I was on national radio when the words “Mummy, I need a poo-ooo” assaulted my (and the nation’s) ears. This time, my toddler had waited for me to be on a live broadcast to announce she needed me. But it wasn’t the first time I had felt upstaged and mortified by motherhood.
One of the many unspoken rules of being a parent is that you must maintain high levels of professionalism at all times. While it’s cool to be a slummy mummy, it’s also emphatically uncool to point out that mothers who work have several responsibilities that can’t always be compartmentalised.
My embarrassment did not come from any sense of propriety – I’m more puerile than I have any right to be at my age. My apology to the radio host was entirely reflexive, as if to say: “Sorry that there’s evidence that I have children who I love, but please know I’m a consummate professional.” Once my mortification had ebbed, I could see the funny side. My daughter has impeccable comic timing.
But I felt horrible afterwards. I was ashamed that I had apologised for my child behaving like a child – albeit a defecating one. If a colleague had interrupted me while I was mid-interview, I would have apologised to the host for the interruption – not for the colleague. Probably because I wouldn’t feel judged for being associated with them.
For a lot of women in heterosexual relationships, there remains a chasmic gender imbalance in unpaid and parental labour. Studies support what we whinge about to our pals: mums do more. According to data from Mortar Research, 12 out of 13 parenting tasks usually fall to mothers. There are always exceptions, of course, but they are exceptions, not the norm.

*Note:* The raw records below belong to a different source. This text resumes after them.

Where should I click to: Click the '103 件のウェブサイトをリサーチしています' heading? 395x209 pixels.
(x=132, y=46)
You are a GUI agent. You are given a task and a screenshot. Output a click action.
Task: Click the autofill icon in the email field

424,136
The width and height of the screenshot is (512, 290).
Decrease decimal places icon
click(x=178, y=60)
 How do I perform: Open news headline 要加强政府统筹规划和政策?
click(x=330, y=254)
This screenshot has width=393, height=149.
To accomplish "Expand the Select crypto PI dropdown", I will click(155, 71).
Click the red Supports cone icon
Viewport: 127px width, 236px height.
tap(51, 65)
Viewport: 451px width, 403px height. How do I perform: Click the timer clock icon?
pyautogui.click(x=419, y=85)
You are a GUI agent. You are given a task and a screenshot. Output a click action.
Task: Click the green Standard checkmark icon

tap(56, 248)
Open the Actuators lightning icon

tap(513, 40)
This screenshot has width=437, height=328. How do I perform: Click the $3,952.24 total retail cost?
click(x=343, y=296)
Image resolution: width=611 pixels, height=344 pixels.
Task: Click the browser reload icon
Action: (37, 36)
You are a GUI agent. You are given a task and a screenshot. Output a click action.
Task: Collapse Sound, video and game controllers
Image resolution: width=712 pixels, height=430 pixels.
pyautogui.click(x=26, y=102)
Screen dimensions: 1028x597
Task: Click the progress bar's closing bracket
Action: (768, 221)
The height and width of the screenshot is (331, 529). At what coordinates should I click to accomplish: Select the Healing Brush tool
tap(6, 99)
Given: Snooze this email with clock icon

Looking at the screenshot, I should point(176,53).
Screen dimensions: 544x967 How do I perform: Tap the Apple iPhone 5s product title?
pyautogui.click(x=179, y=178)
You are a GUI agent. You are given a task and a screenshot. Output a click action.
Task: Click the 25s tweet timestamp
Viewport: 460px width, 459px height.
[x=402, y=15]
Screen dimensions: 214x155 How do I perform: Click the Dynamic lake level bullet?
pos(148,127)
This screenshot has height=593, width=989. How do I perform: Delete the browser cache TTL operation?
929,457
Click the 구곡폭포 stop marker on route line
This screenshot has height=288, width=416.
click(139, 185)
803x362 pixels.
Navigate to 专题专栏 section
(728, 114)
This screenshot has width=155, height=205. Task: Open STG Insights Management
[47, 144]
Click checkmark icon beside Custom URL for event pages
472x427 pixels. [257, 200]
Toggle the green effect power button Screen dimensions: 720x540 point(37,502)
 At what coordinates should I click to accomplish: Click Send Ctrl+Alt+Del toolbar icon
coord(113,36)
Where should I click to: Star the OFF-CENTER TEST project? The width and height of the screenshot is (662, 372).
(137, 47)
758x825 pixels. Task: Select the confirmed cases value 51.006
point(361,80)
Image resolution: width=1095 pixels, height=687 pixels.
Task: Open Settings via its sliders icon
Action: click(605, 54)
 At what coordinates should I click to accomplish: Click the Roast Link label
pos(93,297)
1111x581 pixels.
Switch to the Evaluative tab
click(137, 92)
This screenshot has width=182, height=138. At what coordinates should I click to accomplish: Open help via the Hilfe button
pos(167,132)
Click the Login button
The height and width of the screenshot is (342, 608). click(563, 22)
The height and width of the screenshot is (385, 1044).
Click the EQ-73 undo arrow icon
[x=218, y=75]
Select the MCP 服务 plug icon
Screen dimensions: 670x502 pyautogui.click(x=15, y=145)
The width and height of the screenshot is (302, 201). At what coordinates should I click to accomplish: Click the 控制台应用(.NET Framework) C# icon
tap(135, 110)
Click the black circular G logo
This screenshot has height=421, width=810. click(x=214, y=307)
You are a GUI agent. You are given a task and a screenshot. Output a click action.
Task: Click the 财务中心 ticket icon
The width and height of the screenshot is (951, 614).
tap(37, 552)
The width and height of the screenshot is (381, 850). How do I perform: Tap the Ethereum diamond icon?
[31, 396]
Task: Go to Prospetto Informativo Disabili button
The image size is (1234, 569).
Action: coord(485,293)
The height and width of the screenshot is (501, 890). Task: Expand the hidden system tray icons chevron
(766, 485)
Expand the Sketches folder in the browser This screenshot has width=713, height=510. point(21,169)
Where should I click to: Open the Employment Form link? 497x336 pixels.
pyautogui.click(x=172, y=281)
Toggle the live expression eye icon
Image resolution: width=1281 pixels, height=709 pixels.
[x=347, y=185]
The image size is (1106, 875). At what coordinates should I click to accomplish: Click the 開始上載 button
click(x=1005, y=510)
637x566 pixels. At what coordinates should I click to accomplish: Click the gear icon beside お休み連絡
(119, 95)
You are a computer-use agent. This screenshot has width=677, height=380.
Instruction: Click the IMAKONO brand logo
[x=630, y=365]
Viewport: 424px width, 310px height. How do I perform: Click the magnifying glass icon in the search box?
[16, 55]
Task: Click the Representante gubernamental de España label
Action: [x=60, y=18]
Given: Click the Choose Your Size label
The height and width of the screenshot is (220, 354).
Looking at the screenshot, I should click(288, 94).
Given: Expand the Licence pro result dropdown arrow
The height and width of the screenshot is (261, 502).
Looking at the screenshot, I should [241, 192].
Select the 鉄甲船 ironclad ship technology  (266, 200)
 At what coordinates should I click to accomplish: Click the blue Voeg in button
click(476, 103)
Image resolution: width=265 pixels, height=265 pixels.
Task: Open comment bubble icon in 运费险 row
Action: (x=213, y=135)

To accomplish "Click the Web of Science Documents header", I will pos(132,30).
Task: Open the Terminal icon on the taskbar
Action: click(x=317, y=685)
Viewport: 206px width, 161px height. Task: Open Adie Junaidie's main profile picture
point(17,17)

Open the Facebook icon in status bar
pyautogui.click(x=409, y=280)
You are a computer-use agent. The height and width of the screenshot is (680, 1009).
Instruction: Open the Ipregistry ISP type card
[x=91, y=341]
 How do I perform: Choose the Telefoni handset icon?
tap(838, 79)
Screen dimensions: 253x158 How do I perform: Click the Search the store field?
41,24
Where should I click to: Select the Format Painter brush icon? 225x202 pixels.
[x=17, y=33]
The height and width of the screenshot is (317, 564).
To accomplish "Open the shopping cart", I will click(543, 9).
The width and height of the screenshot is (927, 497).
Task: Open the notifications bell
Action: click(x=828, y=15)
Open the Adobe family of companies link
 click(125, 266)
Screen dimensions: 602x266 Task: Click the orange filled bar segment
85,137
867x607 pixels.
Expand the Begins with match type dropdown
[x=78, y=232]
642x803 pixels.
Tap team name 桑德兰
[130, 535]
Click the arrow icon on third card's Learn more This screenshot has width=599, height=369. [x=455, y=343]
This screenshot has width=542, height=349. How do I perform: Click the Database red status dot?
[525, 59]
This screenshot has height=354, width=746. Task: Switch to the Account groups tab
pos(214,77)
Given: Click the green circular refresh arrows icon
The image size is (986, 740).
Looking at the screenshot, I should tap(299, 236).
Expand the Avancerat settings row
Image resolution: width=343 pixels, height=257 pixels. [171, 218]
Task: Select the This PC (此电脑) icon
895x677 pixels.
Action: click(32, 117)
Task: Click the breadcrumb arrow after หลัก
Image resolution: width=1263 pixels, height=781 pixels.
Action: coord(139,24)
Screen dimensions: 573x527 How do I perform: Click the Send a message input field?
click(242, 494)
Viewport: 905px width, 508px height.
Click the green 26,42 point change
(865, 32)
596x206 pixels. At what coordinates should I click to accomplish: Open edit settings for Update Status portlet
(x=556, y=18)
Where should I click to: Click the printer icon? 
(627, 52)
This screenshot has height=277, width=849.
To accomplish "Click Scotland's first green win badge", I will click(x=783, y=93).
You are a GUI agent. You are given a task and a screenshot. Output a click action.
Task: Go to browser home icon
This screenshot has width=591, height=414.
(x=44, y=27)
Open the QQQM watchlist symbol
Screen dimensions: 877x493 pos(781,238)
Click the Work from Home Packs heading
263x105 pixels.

My own wearing of two (spectacularly different) hats makes me irritable with my children and a touch manic when I work. The levels of self-chastisement should I make a typo when I’m desperately trying to hit a deadline can only be described as unhealthy. It is also near-impossible to relax or switch off once the work day is over, because there is no switching off when you have children.
I have found myself trying to fit in work around nap times and Beavers’ drop-offs. I call on my own mother when I need my children to be invisible, in order to avoid another interview interruption. I’ve also resorted to dispensing beige snacks and breaking the screen time rules I created, just to keep my kids occupied while I work.
There is an expectation, society-wide, that parents won’t let their decision to procreate serve as an impediment to their paid work. It is easier to pull this off if you can afford to pay for childcare and help in the house. I have felt this undercurrent of snobbery at times – the idea that you should be earning enough to outsource the relevant areas of your life. An admission of juggling is an admission that you are doing it all yourself through necessity.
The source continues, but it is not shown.